• [Problem to work on] Leave out pictures; repeat exactly the lines from the "This screenshot has height=224, width=504." line through the last of the data below.

===== Dataset

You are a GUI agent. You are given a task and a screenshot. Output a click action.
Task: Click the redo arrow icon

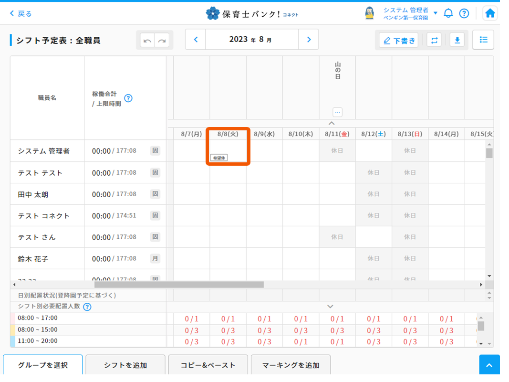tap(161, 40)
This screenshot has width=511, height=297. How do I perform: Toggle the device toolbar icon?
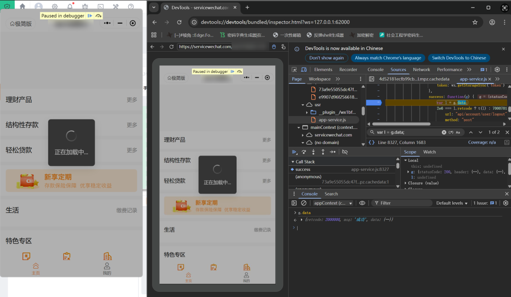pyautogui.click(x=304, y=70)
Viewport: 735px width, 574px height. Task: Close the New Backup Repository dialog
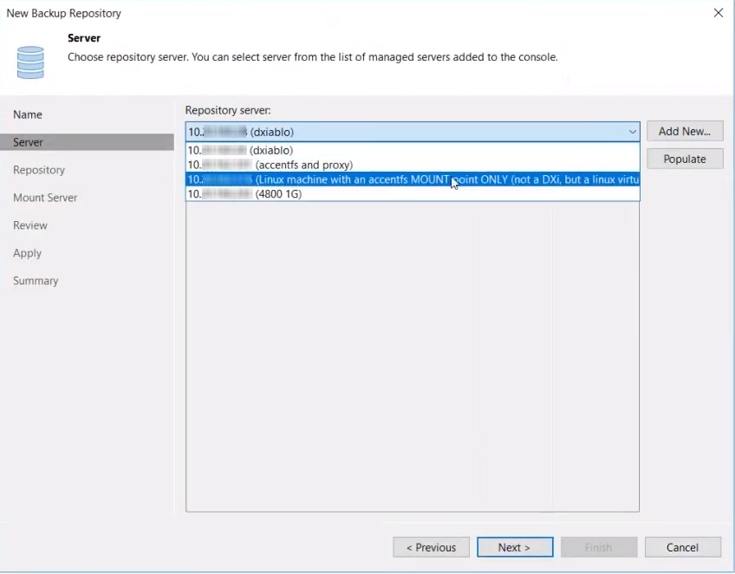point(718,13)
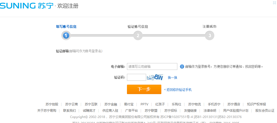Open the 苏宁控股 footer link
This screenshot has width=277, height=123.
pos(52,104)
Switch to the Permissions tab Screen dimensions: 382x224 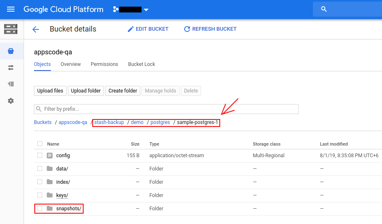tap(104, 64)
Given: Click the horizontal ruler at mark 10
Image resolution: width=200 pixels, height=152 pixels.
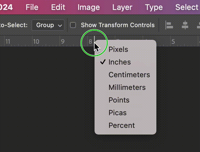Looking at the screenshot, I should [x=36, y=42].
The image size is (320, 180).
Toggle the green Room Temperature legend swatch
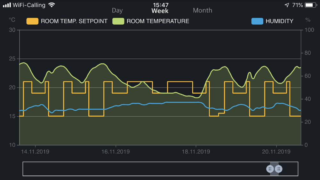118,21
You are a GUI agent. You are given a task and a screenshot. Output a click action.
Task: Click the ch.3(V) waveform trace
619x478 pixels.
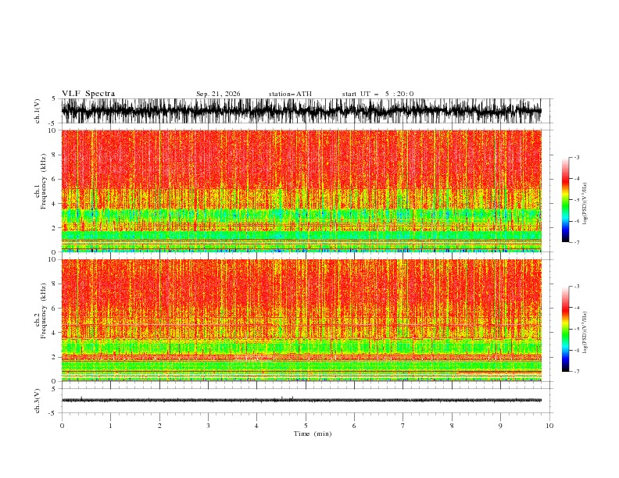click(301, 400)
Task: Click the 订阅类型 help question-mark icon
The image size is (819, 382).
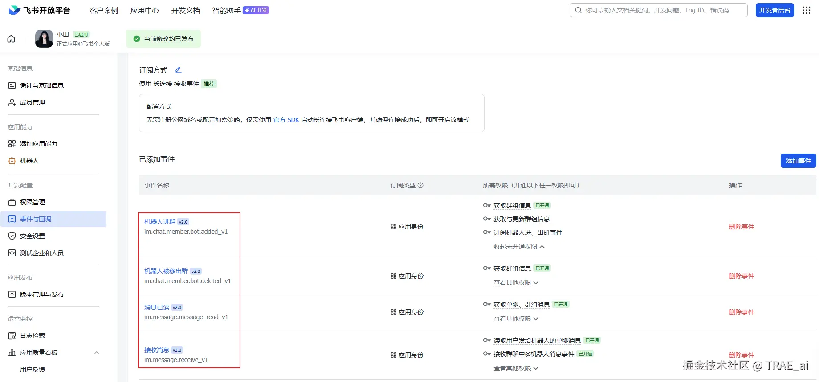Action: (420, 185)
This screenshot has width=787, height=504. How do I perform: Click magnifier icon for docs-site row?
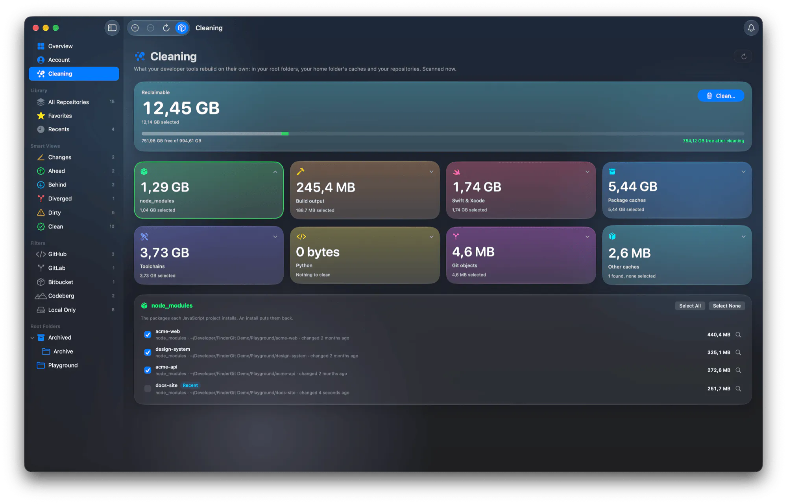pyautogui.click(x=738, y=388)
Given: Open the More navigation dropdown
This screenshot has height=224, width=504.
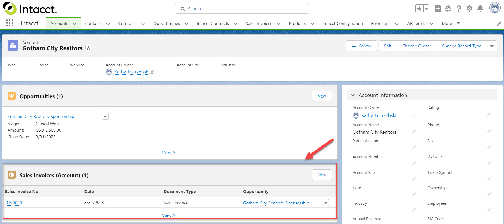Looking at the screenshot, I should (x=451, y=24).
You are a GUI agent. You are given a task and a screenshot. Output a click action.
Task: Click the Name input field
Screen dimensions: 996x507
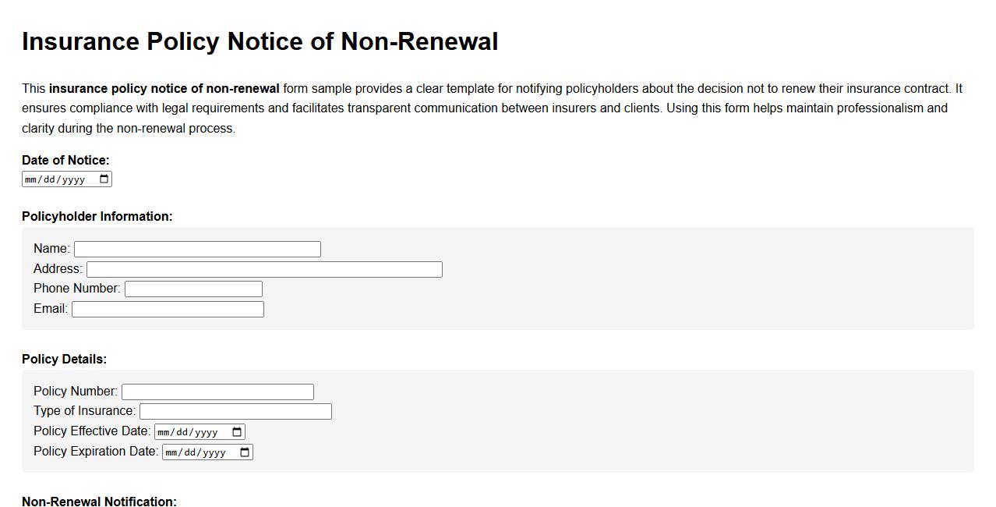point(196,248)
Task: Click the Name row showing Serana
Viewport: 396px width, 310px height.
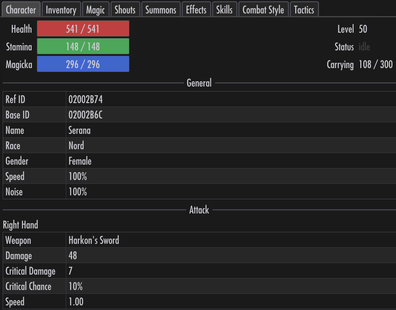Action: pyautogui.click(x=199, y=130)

==========

• [Task output]
This screenshot has height=224, width=504.
Looking at the screenshot, I should (x=451, y=24).
You are a GUI agent. You are given a task and a screenshot. Output a click action.
Task: Click the Name input field
Screen dimensions: 996x507
point(196,248)
Task: Click the Name row showing Serana
Viewport: 396px width, 310px height.
Action: pyautogui.click(x=199, y=130)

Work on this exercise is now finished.